Reaching the top of the hill in Homewood Cemetery, I inhaled deeply, taking in the familiar smell of cookies wafting from the Nabisco factory before racing my brother back down the hill. It was 1996, and I was 7 years old. The Nabisco factory loomed large in our neighborhood, a towering red-brick building with tall windows that reflected the sky. Many of our neighbors relied on Nabisco (originally the National Biscuit Company) for their income. At that time Pittsburgh lay in the shadow of its former self: The steel industry’s decline had resulted in a flight of residents from the city, and the no-longer smog-filled city was still tainted by its reputation for thick, dirty air.

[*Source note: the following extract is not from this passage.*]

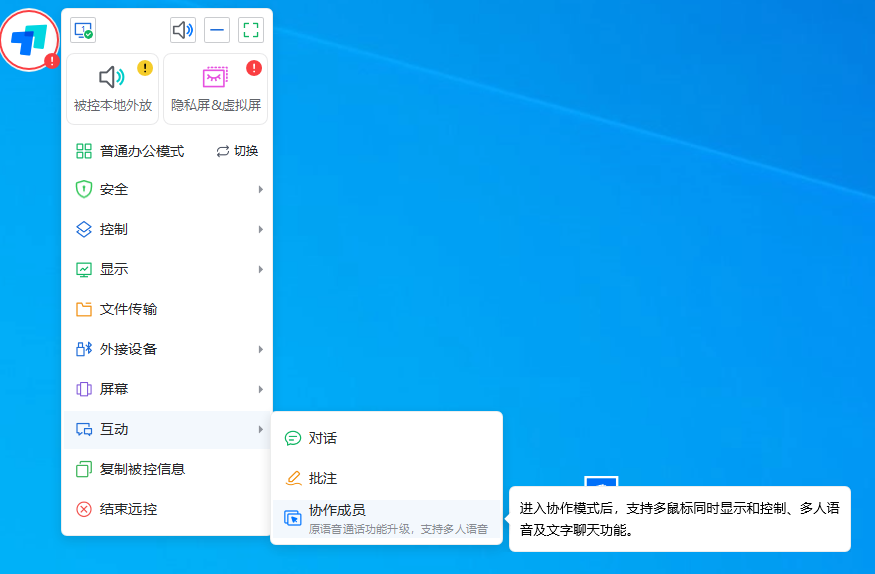Image resolution: width=875 pixels, height=574 pixels.
Task: Toggle 被控本地外放 audio playback tile
Action: (x=113, y=88)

In 1982 the factory had almost closed, but union and city officials convinced Nabisco to stay in East Liberty. It was a place where you could work your way up to a stable, middle-class income, where families earned livelihoods for generations. In our struggling Rust Belt city, the buttery smell drifting from the factory represented opportunity.

In 1998 the Nabisco corporation returned to the question of leaving Pittsburgh. The building, built in 1919, was too old and too far from highways and railroads. Pittsburghers around the city boycotted Nabisco products. I remember walking with my parents past the factory, learning what a boycott was and why, despite my initial opposition, we would not be eating Oreos for a while. I learned that standing united as a community mattered in our city and reflected its history. The complicated dance between workers and industry has been particularly violent in this place; the best known of the bloodshed has been the Homestead Strike of 1892. The boycott of cookies in no way compares to the experiences of the generations of workers and activists who risked their lives or livelihoods for fair wages and working conditions, but I felt proud to stand united with my neighbors, 9-year-old pipsqueak that I was. The corporation made its decision quietly and quickly: Nabisco would leave Pittsburgh. Hundreds of people lost their jobs. The towering structure then hosted a few other bakeries for short stints, and then it stood empty.

Around this time my parents got divorced, and my mother moved out of the neighborhood. Later my father moved out of state and then out of the country, leaving me without a home in East Liberty. To my teenage self, it felt like the city was crumbling. The best way to find opportunities was to get out. I abandoned the city that raised me, leaving Appalachia and the Rust Belt for greener pastures.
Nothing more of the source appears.